HOW TO COMPLETE THIS TASK —
Your task is to show every line in the listing below that includes "computer".

#####

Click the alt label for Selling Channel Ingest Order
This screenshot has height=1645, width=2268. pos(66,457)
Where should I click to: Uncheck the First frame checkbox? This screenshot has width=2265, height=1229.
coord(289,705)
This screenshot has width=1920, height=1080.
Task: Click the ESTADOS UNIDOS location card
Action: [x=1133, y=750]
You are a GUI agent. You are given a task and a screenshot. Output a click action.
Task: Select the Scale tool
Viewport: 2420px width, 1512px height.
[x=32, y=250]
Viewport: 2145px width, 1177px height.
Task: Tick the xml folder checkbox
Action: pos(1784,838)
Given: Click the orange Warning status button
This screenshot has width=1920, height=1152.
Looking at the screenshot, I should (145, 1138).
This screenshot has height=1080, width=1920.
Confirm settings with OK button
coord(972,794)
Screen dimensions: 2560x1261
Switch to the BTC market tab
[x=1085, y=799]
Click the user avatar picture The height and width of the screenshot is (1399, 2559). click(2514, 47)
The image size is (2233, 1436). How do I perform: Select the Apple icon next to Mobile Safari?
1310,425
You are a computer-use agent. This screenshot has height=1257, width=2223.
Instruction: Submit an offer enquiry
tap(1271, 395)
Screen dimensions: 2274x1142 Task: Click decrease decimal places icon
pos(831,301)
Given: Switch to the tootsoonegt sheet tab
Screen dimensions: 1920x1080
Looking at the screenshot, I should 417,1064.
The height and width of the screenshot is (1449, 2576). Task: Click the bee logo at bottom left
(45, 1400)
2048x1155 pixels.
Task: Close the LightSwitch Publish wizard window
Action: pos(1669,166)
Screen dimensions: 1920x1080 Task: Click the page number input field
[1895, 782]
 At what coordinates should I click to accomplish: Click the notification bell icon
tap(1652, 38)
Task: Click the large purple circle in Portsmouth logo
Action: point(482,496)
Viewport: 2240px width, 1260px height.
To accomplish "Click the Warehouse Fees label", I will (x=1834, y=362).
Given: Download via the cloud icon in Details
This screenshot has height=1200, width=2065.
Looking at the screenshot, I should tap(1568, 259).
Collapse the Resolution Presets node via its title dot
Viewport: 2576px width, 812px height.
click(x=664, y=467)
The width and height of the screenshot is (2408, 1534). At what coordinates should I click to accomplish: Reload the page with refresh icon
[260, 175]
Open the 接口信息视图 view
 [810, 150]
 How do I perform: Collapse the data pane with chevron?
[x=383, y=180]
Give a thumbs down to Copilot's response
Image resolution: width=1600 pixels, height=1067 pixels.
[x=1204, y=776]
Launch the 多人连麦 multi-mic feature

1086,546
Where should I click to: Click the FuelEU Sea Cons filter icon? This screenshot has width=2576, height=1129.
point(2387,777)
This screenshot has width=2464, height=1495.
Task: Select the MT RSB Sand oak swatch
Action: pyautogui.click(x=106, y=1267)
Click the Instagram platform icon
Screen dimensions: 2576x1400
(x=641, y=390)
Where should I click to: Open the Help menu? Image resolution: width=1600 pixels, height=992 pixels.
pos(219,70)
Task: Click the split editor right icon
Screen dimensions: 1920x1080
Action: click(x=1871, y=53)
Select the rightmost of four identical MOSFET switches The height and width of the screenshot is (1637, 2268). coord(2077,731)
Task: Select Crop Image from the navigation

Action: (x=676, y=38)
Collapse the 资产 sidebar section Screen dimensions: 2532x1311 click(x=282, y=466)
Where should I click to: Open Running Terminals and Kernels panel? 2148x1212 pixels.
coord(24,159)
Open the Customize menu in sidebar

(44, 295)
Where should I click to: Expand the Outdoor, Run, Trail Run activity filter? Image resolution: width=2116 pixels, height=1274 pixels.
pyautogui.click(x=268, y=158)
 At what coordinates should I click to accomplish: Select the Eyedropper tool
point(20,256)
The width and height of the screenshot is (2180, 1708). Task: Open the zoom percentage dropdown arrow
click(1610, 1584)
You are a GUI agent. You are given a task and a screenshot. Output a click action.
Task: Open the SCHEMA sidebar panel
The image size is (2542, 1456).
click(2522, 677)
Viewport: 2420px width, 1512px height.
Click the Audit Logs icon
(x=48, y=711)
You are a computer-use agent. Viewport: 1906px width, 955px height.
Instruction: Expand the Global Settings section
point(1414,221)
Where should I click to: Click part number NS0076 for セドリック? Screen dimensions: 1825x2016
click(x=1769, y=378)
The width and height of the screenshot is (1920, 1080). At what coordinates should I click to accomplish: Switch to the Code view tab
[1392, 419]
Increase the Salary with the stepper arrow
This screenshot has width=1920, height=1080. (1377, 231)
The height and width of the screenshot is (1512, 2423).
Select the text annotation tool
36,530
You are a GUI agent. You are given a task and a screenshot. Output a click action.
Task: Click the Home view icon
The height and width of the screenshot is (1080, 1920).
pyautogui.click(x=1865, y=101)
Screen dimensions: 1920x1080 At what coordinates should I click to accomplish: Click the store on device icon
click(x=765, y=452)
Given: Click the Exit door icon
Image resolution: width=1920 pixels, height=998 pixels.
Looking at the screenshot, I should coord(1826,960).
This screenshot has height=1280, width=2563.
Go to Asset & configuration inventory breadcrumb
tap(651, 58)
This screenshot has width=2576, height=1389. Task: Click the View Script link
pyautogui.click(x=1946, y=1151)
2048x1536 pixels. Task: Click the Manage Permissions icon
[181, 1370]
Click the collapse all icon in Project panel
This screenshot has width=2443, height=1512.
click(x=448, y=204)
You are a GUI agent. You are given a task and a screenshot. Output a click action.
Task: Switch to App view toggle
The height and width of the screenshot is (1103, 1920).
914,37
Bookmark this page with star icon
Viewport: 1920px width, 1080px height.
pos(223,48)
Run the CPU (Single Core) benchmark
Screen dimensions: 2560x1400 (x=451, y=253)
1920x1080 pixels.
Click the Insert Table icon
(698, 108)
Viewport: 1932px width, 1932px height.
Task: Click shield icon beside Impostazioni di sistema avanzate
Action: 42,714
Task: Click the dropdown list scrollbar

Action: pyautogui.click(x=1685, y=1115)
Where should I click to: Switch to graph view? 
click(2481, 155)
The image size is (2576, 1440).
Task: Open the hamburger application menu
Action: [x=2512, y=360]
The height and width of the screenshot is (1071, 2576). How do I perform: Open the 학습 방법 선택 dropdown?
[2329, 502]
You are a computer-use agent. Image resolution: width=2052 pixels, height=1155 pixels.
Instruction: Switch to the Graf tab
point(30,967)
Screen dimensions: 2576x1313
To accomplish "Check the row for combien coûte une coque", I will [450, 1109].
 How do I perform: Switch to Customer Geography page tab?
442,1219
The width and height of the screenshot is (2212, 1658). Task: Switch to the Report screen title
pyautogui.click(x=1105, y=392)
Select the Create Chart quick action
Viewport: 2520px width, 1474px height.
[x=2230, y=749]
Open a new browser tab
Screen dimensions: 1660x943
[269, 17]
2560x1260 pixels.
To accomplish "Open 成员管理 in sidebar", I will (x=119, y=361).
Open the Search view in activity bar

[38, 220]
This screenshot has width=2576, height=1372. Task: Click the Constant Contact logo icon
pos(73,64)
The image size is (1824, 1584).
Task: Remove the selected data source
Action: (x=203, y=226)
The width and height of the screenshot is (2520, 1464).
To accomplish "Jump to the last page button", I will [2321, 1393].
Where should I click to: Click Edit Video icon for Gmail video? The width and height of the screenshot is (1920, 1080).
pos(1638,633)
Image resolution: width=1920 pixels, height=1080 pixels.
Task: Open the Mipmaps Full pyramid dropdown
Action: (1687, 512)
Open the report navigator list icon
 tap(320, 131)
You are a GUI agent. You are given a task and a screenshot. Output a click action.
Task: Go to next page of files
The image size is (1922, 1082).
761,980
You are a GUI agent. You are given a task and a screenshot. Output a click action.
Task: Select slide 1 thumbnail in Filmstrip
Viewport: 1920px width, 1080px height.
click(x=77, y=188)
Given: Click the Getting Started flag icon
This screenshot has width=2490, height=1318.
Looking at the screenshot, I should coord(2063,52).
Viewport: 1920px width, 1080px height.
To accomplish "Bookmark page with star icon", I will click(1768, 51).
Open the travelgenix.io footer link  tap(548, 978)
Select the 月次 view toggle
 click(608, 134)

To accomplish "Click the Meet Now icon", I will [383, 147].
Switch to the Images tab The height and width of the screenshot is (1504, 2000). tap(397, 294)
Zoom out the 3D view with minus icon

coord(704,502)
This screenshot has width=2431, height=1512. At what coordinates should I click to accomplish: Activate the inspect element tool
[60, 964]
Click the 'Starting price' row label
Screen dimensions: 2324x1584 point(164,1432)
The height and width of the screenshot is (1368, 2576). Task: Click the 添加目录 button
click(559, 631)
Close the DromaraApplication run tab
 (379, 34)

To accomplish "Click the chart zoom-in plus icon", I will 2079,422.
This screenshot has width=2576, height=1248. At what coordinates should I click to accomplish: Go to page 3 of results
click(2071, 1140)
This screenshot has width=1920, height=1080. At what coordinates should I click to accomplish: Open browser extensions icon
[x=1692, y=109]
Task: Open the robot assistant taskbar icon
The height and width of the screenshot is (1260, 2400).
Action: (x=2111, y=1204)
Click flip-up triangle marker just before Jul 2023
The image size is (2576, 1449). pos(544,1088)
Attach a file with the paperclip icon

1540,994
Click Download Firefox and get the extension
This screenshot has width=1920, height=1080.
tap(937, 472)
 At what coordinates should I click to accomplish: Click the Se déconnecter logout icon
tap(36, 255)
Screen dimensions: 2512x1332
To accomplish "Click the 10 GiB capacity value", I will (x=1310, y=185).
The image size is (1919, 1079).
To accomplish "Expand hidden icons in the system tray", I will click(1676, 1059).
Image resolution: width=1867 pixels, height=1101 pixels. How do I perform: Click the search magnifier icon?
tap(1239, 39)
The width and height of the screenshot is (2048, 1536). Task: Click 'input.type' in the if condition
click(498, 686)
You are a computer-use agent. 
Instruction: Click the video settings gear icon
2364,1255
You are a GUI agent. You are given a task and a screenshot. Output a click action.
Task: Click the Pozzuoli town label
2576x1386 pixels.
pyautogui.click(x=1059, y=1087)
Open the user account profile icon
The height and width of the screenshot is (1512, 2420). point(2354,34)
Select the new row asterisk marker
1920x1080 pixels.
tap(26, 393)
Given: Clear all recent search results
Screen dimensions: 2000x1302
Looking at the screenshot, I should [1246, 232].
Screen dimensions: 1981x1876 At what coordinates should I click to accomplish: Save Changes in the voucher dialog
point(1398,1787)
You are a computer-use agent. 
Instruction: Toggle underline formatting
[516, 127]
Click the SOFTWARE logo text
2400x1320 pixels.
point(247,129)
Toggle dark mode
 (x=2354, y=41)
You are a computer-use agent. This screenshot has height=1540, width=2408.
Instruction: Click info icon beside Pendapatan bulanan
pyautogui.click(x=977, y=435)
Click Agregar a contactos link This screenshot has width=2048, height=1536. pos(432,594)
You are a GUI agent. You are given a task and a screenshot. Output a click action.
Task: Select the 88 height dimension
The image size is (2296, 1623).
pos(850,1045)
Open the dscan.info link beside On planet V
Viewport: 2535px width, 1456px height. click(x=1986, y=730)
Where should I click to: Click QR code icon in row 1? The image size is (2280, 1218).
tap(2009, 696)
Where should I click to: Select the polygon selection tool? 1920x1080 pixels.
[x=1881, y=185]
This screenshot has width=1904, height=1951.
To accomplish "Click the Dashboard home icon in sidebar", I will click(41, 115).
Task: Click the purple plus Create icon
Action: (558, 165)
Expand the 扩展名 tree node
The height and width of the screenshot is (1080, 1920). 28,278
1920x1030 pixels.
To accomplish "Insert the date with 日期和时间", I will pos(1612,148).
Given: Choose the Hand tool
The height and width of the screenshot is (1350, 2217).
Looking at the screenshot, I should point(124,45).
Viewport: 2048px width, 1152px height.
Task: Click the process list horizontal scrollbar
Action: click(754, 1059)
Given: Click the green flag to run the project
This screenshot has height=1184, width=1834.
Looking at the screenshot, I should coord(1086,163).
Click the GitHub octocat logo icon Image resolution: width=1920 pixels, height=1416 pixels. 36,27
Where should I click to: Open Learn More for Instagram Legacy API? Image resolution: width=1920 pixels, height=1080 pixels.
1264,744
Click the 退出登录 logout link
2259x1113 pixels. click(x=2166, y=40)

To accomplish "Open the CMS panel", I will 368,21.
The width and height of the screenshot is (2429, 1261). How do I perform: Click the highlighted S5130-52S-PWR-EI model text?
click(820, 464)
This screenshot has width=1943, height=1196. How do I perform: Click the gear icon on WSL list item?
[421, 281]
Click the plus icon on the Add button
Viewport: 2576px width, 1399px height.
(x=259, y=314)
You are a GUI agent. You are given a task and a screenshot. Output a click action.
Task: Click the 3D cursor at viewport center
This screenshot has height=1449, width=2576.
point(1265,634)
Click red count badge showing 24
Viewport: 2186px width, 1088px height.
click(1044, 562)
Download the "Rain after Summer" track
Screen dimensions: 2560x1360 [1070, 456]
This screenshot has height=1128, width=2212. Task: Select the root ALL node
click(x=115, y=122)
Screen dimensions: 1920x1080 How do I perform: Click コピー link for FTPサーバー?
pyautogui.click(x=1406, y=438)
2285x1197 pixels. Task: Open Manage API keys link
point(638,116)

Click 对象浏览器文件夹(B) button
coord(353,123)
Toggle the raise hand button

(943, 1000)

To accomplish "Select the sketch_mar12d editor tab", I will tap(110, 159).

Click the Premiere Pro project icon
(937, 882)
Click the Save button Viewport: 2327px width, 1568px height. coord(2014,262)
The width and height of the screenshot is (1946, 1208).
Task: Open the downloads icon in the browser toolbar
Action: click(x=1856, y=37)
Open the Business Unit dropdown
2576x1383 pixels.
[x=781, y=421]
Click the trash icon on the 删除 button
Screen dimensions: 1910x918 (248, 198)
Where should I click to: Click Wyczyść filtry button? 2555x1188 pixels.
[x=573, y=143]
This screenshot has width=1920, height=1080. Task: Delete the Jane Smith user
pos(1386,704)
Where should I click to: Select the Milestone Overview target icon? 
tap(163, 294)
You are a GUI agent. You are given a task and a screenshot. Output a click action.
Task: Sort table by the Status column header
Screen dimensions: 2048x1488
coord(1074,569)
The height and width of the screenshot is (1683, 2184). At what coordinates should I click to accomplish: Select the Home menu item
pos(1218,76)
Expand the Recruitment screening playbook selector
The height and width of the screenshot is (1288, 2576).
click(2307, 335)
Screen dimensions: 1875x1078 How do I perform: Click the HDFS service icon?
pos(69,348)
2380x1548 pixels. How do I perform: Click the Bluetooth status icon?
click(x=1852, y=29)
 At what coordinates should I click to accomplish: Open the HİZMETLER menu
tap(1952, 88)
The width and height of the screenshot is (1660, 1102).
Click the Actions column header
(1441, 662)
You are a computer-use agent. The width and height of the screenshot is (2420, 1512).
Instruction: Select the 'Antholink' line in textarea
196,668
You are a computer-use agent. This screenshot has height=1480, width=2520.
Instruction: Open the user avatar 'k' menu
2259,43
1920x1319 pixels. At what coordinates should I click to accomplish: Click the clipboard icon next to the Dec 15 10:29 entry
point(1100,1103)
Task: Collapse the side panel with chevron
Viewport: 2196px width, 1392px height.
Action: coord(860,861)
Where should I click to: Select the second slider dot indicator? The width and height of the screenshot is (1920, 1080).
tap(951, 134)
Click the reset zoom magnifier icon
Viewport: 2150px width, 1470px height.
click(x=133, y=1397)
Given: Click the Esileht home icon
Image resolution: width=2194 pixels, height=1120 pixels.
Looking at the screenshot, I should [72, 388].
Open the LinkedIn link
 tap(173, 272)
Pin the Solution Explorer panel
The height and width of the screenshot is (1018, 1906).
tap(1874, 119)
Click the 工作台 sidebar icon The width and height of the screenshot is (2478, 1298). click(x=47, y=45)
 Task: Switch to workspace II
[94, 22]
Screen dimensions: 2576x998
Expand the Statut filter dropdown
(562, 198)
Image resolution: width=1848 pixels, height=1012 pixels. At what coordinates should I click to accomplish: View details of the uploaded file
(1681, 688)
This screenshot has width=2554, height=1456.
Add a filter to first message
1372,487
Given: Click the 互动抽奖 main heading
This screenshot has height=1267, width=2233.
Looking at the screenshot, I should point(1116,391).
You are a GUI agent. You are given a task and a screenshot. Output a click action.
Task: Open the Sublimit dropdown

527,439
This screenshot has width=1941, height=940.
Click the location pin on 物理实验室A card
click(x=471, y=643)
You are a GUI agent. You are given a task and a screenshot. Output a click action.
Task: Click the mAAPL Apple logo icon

#####

RESULT —
You are a computer-use agent. This screenshot has height=1257, width=2223.
You are a computer-use agent. Viewport: 1906px width, 955px height.
You are a computer-use agent. Image resolution: width=2052 pixels, height=1155 pixels.
You are a computer-use agent. 
You are a computer-use agent. 
You are a computer-use agent. This screenshot has height=1540, width=2408.
You are a computer-use agent. The width and height of the screenshot is (2420, 1512).
You are a computer-use agent. This screenshot has height=1480, width=2520.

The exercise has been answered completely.